§ **Short task 1**
In the Sugihara passage, which groups are named as the sides of the internal strife that divided Japanese foreign policy in 1939 and 1940?

··· Reading passage

Sugihara, a 39-year-old vice-consul and an expert on Russia, opened the Japanese consulate in the fall of 1939. According to Sugihara, his primary job was as a spy, not a diplomat. “My consulate’s main task was to rapidly and accurately determine the time of the German attack [on Russia],” Sugihara recalled in 1967. “It became clear to me that this was the reason why the Japanese General Staff had urged the Japanese Foreign Ministry to open a consulate in Kovno.” Consequently, visa stamping was a low priority for Sugihara. Yet, faced with throngs of desperate refugees, Sugihara ignored his orders and took the only humane course of action he felt was possible.  


 
Pre-War Japan  


 
In 1939 and 1940, Japanese foreign policy was far from unified. It was divided by internal strife among the emperor, the military, and the civilian government. A coherent policy regarding America and East Asia was difficult for Tokyo, much less the relatively minor question of policy towards the Jews. In December 1938, five Japanese ministers met to sketch guidelines for how to treat Jews. Japan did not want to offend the anti-Semitic sensibilities of her allies-Germany and Italy - but she also wanted to benefit from the expertise and capital of Jewish refugees. Many Japanese decisionmakers were puzzled by Nazi anti-Semitism. Perhaps Jews were disagreeable, but their talents and wealth were undeniable. Some Japanese saw the Germans’ willingness to dispatch the Jews as wasteful.

······

§ **Short task 2**
Can you arrange the rows from the line containing "You are a computer-use agent. The" through the end of the rows, inclusive, as a numbered list, skipping blank lines and leaving the pictures out?

··· Extracted data

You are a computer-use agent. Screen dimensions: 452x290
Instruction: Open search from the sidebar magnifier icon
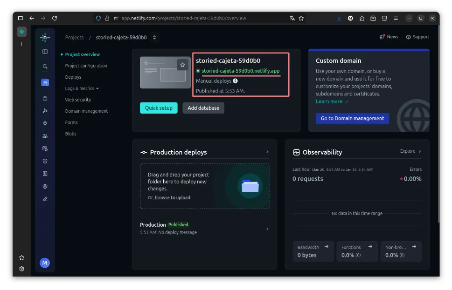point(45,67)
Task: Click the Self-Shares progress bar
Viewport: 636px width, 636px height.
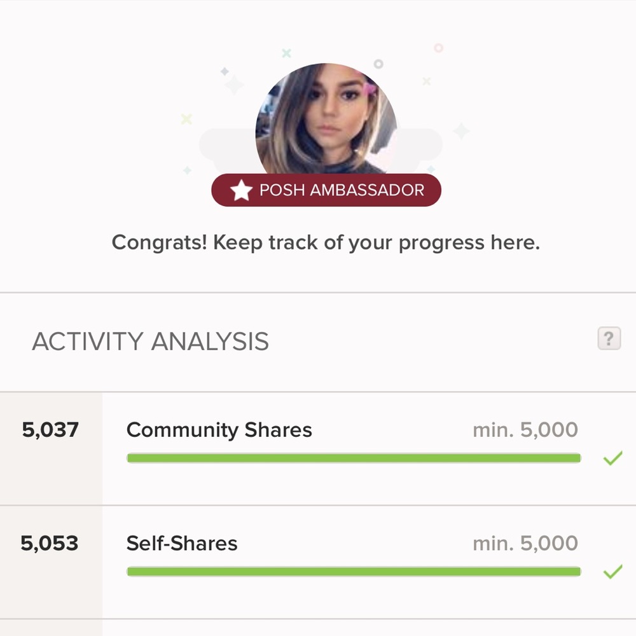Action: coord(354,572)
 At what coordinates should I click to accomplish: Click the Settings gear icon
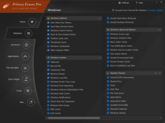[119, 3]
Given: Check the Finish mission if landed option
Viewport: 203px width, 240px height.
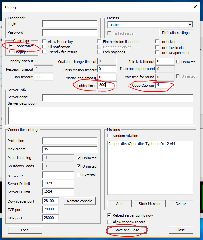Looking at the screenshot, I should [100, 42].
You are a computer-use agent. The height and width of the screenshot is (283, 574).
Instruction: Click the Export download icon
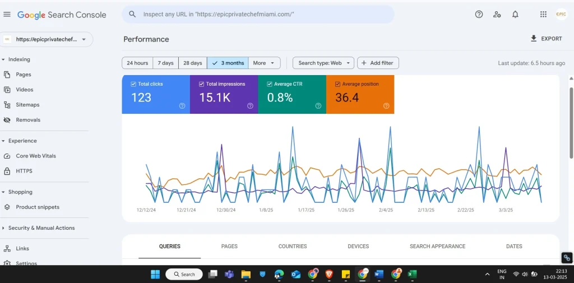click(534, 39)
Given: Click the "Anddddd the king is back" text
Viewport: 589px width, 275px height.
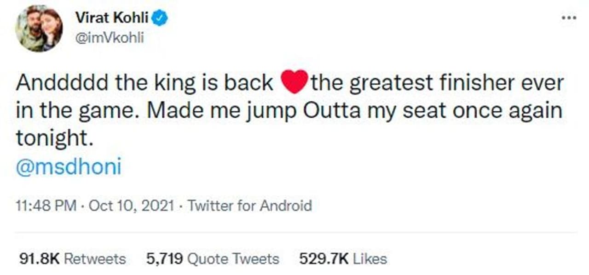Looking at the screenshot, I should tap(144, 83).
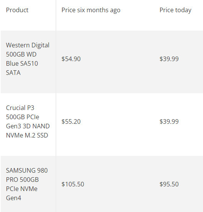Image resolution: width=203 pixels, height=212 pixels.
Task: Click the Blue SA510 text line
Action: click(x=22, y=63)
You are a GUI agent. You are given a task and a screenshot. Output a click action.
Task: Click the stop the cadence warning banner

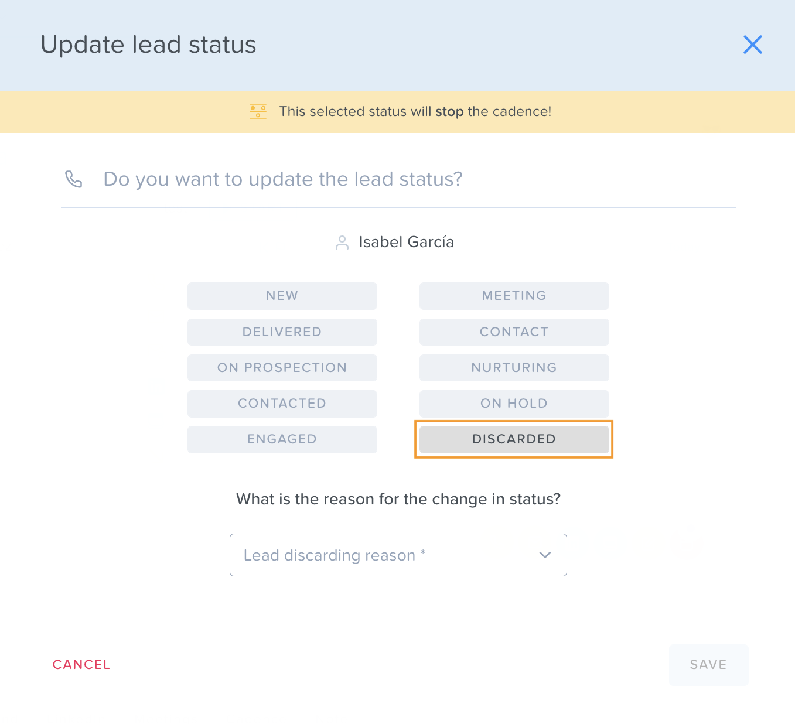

······

§ **Correct output 1**
- The emperor
- The military
- The civilian government

§ **Correct output 2**
1. You are a computer-use agent. The height and width of the screenshot is (283, 574).
2. Instruction: Click the Export download icon
3. click(534, 39)
4. Given: Click the "Anddddd the king is back" text
5. Viewport: 589px width, 275px height.
6. Looking at the screenshot, I should tap(144, 83).
7. Image resolution: width=203 pixels, height=212 pixels.
8. Task: Click the Blue SA510 text line
9. Action: click(x=22, y=63)
10. You are a GUI agent. You are given a task and a screenshot. Output a click action.
11. Task: Click the stop the cadence warning banner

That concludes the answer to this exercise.